So far, so good! I've resisted the temptation to cut the hood open and install Fujimi's BMW straight 6 (yes - I really did think about that), and the temptation to over detail. Just sticking to basics, I've made some good progress.
The body was shot straight from a Tamiya TS9 can. This is the first time I have ever used Tamiya sprays and I am very impressed.
I've done the entire floor pan the same as the body, but sprayed the final coat from a distance of about 2 feet, to give a slight textured finish.
After the paint was left to cure for a few days, I proceeded with 3200 grade, 6000 grade, and 8000 grade Micro polishing cloths. Then, at the final stage I broke through the top coat and tiny flecks of grey primer began to show on the roof.
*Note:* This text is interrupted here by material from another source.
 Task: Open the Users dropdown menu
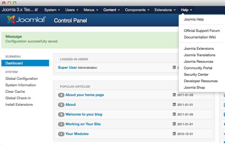(72, 10)
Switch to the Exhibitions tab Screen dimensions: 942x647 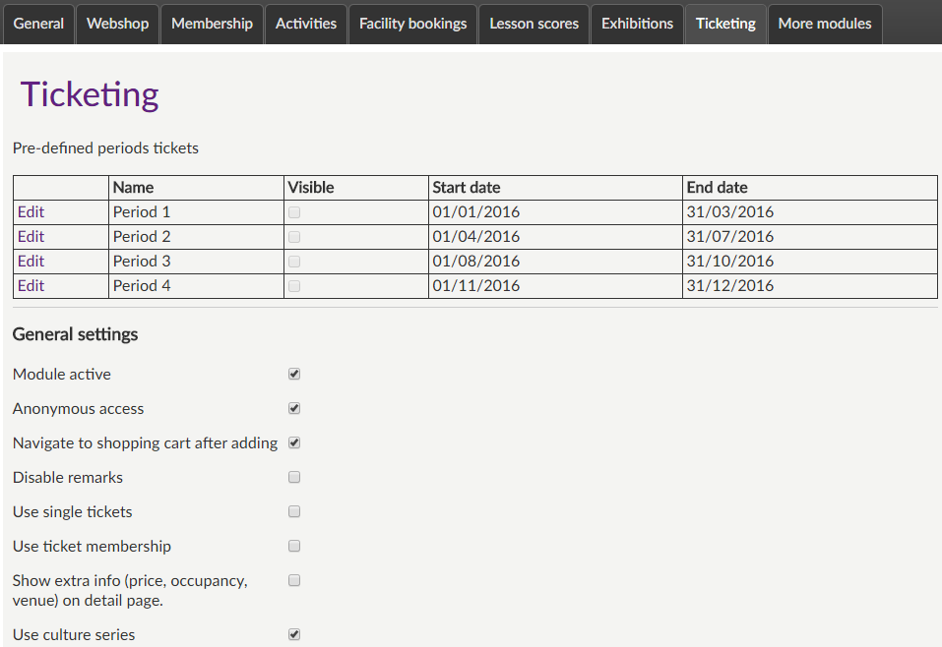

Oh joy!
So, another coat of TS-9 went on. This was only a thin coat, and surprisingly this came out super smooth. Maybe the fine sanding prior to the top coat just meant the paint flowed to a great finish. Maybe it was just because we had such an unusually warm day here in the UK. At any rate, I'm not going to bother with the polishing cloths this time, and will just polish with a compound.
Fuel tank is masked off and airbrushed in Zero paint's 'Steel'.
The area around the engine should really be a gap. This is just one of those shortcomings you have to deal with when it comes to a 'curbide' sometimes. What this really calls for is Vanta-black. If anyone ever introduces this paint to the model world it would be great. If you don't know what Vant-black is, just google it. It's the closest thing in the real world to Wile E Coyote painting a tunnel on the side of a rock. I don't have Vanta-black, so this is Tamiya's flat black laquer.
One more round of masking and the sump is airbrushed in the same 'Steel' as the fuel tank.